Estimular a produção de Peixes no Tocantins e em todo o Brasil e demonstrar a viabilidade econômica da atividade. Este foi o tema do Seminário “Caiu na Rede é Lucro”, realizado no dia 26 de março, pela FAET - Federação da Agricultura e Pecuária, Senar/TO – Serviço de Aprendizagem Rural do Tocantins e CNA – Confederação Nacional da Agricultura e Pecuária do Brasil. O evento faz parte da programação do “Ano da Multiplicação dos Peixes”, que foi lançado em novembro de 2011 pela Senadora Kátia Abreu, com o objetivo de proporcionar o aumento da produção. O Tocantins produz, atualmente, sete milhões de toneladas ao ano, e a meta é atingir 15 milhões de toneladas até o final de 2012.
Durante o seminário, a Senadora afirmou que a primeira ação da Federação foi reunir produtores e a indústria para identificar as principais necessidades do setor. O licenciamento ambiental foi identificado como um item importante a ser resolvido. Para isso, a legislação específica foi regularizada, através da Resolução nº 27 do Conselho Estadual do Meio Ambiente, que estabelece normas e critérios para o licenciamento ambiental da aquicultura no estado do Tocantins e visa o desenvolvimento sustentável da atividade. Uma vez credenciado, o produtor, além de demonstrar os requisitos técnicos, poderá ter acesso ao crédito para financiar sua produção.
O Chefe da Embrapa Pesca e Aquicultura, Carlos Magno Campos da Rocha, enfatizou as potencialidades do Tocantins, que possui clima favorável o ano inteiro para a piscicultura e atrai empreenderes de todo o país: “a região é a segunda maior bacia hidrográfica do Brasil, com 120 mil hectares de lâmina de água em barragens , 25 mil hectares de áreas propícias a instalação de viveiros e grandes lagos recentemente construídos”.
Carlos Magno ressaltou que hoje o estado ocupa o 24º lugar no ranking dos produtores de peixes do Brasil: “a meta é colocar o Tocantins entre os cinco primeiros. E para isso é importante aplicar a tecnologia, organizar a cadeia produtiva, incentivar o credenciamento e agregar valor ao produto”.
A piscicultura favorece, também, outros ramos do agronegócio.

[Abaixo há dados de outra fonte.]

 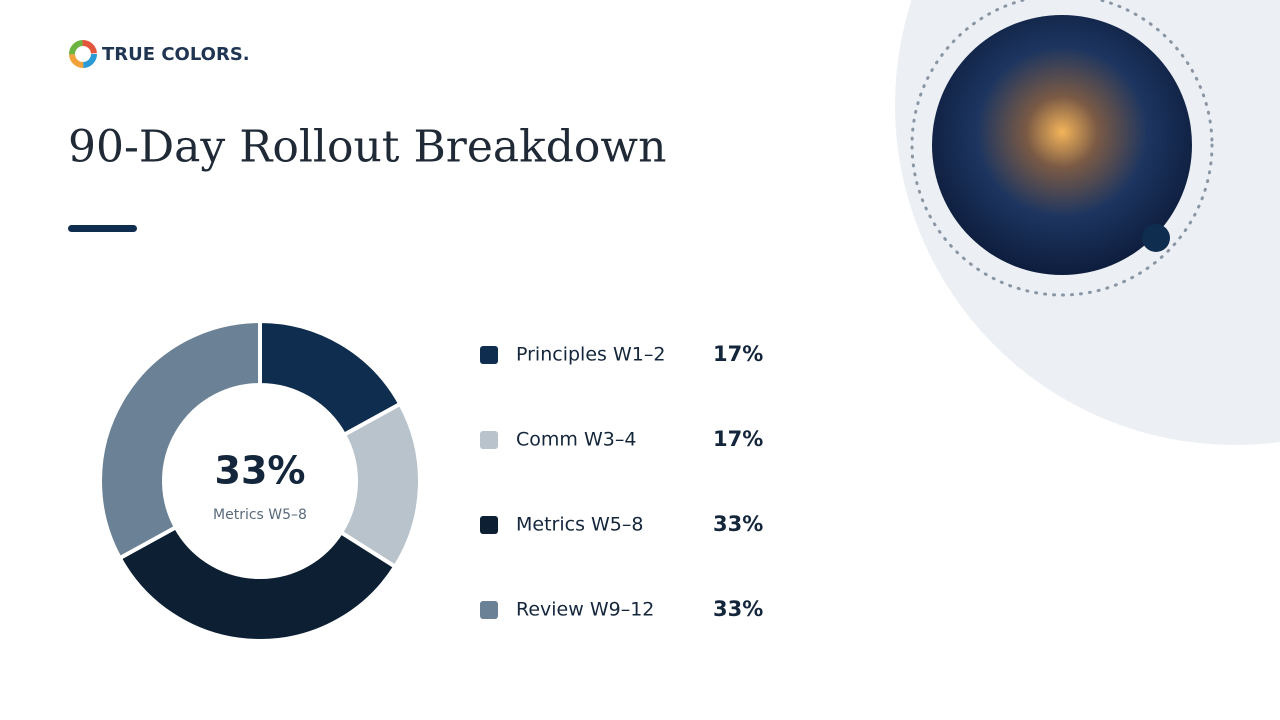 What do you see at coordinates (1156, 238) in the screenshot?
I see `accent-dot` at bounding box center [1156, 238].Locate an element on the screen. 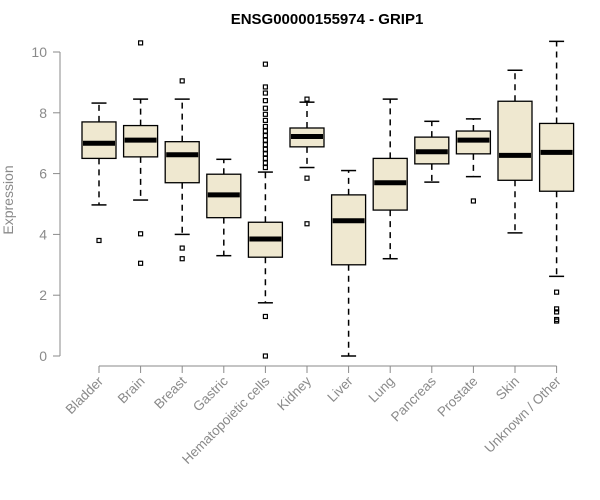 The width and height of the screenshot is (600, 500). y-tick-label: 4 is located at coordinates (43, 234).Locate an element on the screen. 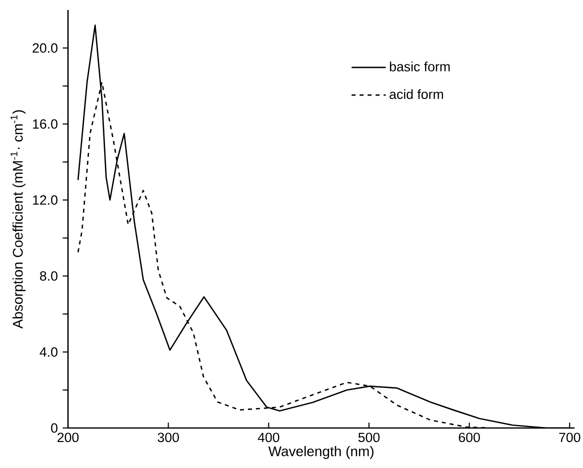 The width and height of the screenshot is (583, 468). x-axis-title: Wavelength (nm) is located at coordinates (321, 453).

Para cada 1000 hectares de lâmina de água são necessários 14.000 hectares de cultivo de milho e soja para a fabricação de ração. “A ração representa em torno de 60 a 70% do custo da produção do Tambaqui (Colossoma macropomum ), e uma das ações da Embrapa é proporcionar a qualificação técnica para a produção da ração no Estado e aumentar a lucratividade do negócio”, exemplificou Rocha.
Viabilidade Econômica Mundial
Em palestra proferida no evento, o economista do BNDES, José Alves Júnior, afirmou que a demanda por pescados cresceu muito nos últimos anos e a previsão do comércio de produção até 2030 é para dois milhões de toneladas por ano. “Deste mercado, vinte por cento de tudo o que é produzido é para exportação entre países, do ponto de vista do comércio exterior”, argumentou.
“O preço médio da tonelada teve um aumento de 55% no período de 2001 a 2008, sendo o valor inicial de US$ 2.044,60 e o final de US$ 3.174,40. Estes números revelam que a próxima fronteira de produção de proteína animal no mundo é o peixe”, explicou Alves.
Neste contexto, o economista destacou que o licenciamento ambiental é de extrema importância para que o os piscicultores do Estado estejam aptos para concorrer com o mercado mundial, que tem uma política de comércio exterior agressiva. “O credenciamento demonstra que há um padrão ambiental elevado, como vantagem competitiva, qualificação e formalização da mão de obra, e é uma estratégia para os produtores”, concluiu.